Exercise instructions ▸
Please retype the items below word for word, starting at the line that contains "Open the Format-Filter-Sort menu" and ending at the line that contains "coord(92,517)", both included.
%%
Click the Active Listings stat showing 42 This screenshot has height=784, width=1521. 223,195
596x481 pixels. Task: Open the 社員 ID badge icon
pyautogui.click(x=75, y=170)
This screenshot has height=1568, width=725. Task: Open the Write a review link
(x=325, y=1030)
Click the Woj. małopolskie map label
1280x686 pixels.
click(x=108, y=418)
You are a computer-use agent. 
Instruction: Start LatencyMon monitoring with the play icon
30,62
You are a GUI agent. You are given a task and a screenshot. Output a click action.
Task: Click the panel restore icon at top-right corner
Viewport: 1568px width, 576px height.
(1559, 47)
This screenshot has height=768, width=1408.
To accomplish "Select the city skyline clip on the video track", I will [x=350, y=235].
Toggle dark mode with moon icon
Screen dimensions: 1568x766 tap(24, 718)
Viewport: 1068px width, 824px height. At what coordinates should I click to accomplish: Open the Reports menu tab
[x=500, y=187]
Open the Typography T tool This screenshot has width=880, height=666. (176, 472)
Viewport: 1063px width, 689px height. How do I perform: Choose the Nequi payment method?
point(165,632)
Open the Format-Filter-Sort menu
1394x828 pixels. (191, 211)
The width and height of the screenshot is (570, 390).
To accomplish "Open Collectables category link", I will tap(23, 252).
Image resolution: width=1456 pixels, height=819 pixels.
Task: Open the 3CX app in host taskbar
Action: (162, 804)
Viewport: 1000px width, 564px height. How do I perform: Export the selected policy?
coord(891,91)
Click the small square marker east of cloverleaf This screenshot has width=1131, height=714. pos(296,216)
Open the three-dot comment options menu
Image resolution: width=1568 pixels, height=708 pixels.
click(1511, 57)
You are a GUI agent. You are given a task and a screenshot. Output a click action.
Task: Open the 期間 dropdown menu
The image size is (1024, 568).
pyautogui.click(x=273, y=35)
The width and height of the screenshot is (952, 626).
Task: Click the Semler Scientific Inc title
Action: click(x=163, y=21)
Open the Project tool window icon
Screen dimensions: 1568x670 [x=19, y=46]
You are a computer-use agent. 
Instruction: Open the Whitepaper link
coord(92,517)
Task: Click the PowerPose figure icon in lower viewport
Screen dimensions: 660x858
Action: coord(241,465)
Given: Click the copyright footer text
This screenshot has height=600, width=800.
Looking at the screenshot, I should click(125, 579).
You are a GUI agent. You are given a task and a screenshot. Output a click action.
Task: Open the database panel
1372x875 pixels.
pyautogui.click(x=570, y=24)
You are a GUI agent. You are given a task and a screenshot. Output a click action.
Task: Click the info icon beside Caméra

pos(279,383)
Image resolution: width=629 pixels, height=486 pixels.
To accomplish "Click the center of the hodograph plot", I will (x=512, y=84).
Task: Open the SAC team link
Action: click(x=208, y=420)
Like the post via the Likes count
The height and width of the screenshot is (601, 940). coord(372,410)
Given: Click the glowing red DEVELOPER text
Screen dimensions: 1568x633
%%
Output for this exercise ▸
Open the Format-Filter-Sort menu
1394x828 pixels. (191, 211)
The width and height of the screenshot is (570, 390).
To accomplish "Open Collectables category link", I will tap(23, 252).
Image resolution: width=1456 pixels, height=819 pixels.
Task: Open the 3CX app in host taskbar
Action: (162, 804)
Viewport: 1000px width, 564px height. How do I perform: Export the selected policy?
coord(891,91)
Click the small square marker east of cloverleaf This screenshot has width=1131, height=714. pos(296,216)
Open the three-dot comment options menu
Image resolution: width=1568 pixels, height=708 pixels.
click(1511, 57)
You are a GUI agent. You are given a task and a screenshot. Output a click action.
Task: Open the 期間 dropdown menu
The image size is (1024, 568).
pyautogui.click(x=273, y=35)
The width and height of the screenshot is (952, 626).
Task: Click the Semler Scientific Inc title
Action: click(x=163, y=21)
Open the Project tool window icon
Screen dimensions: 1568x670 [x=19, y=46]
You are a computer-use agent. 
Instruction: Open the Whitepaper link
coord(92,517)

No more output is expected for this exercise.